In other words, since the raised heifer will not wean a calf until a year after the purchased heifer and considering the time value of money, progeny from raised heifers would have to weigh an additional 58.9 lbs. at weaning each year to break even.

Also, don't forget that the feedstuffs the raised heifers consume could have been devoted to cows that would have weaned a calf and increased income.

Blank lines are shown in the table to allow producers to compute an analysis of their own operation. A copy of the complete bulletin is available from Washington State University or from myself at Colorado State University. In addition, a computerized version of the worksheets to compare these options is available at the CSU Animal Science home page at www.colostate.edu/Depts/AnimSci/Extension/index.htm.

When To Buy? One additional point must be considered in this decision - when to purchase the replacement female? As a calf, yearling, bred heifer or bred cow? A blanket recommendation is not appropriate, but two factors are involved:

* The reproductive risk is much greater with younger animals than with older animals. Re-breeding rates are generally lower in first-calf and second-calf heifers than in older cows. Risk of calving difficulty is greater in first-calf heifers. These risks are likely to be similar for calves whether they are raised or purchased.

* The manager's ability to profitably market open females. If open yearling heifers can be marketed profitably as feeder heifers, this may affect that decision. If marketing open females of any age poses more of a burden than an opportunity for the manager, then buying bred cows has an advantage because there will be fewer open animals.

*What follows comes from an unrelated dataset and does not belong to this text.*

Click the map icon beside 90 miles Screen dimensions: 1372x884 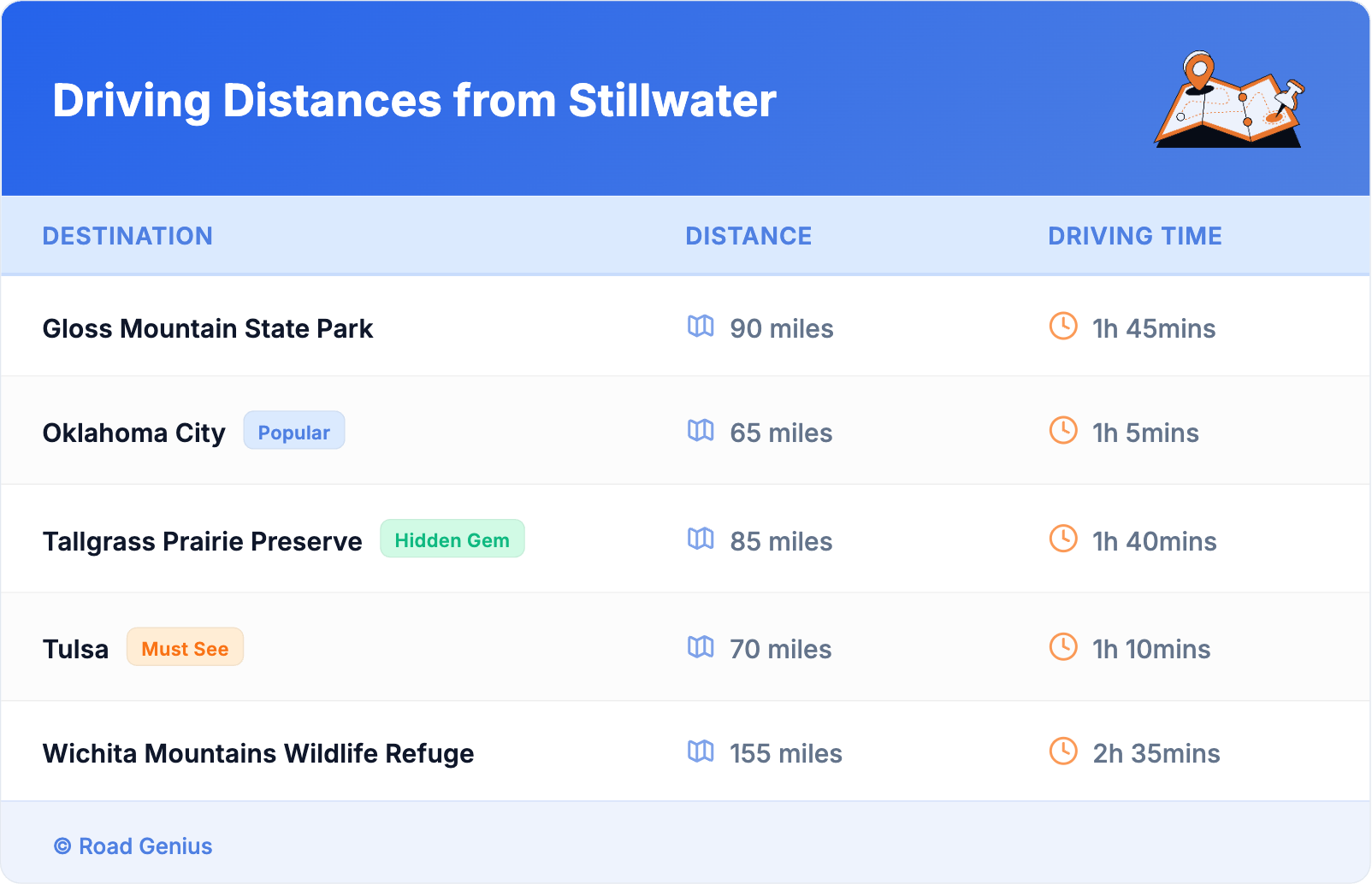701,327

The decision to raise or buy must go beyond economic considerations. Availability and location, reputation, genetic make-up, disposition, adaptation to a new environment, etc., must also be carefully considered.

What to do about replacement females when balancing carcass acceptability with cow adaptability can be simplified if quality replacement heifers can be purchased to facilitate terminal mating systems at the ranch. If the desired genetic partnership can be assembled, the maternal breed makeup of the cowherd will be easier to perpetuate to ensure heterosis in the cows and the calves.

Gosey also proposes opportunities to develop a "counter beef cycle" replacement female strategy. By this, he suggests that herds might breed to terminal sires during high calf price years.Then, all heifers could be sold or fed to capitalize, not only on high prices with higher weights, but by selling more calves since both steers and heifers would be marketed.

Conversely, during later phases of the beef cycle when prices are depressed, a herd would breed to maternal sires and keep all heifers. This would allow a producer to expose all heifer calves and keep only the ones bred first cycle as replacements while developing and marketing the later bred heifers at a premium.

This presents several challenges, such as how to handle the bull battery since this might mean selling all bulls in the battery and buying new bulls all at once. There would likely be larger swings in the number of cows in the cowherd than with traditional replacement programs where females are replaced each year, but it is possible that stocking rate fluctuations might be made up with yearling programs. An intriguing idea and food for thought.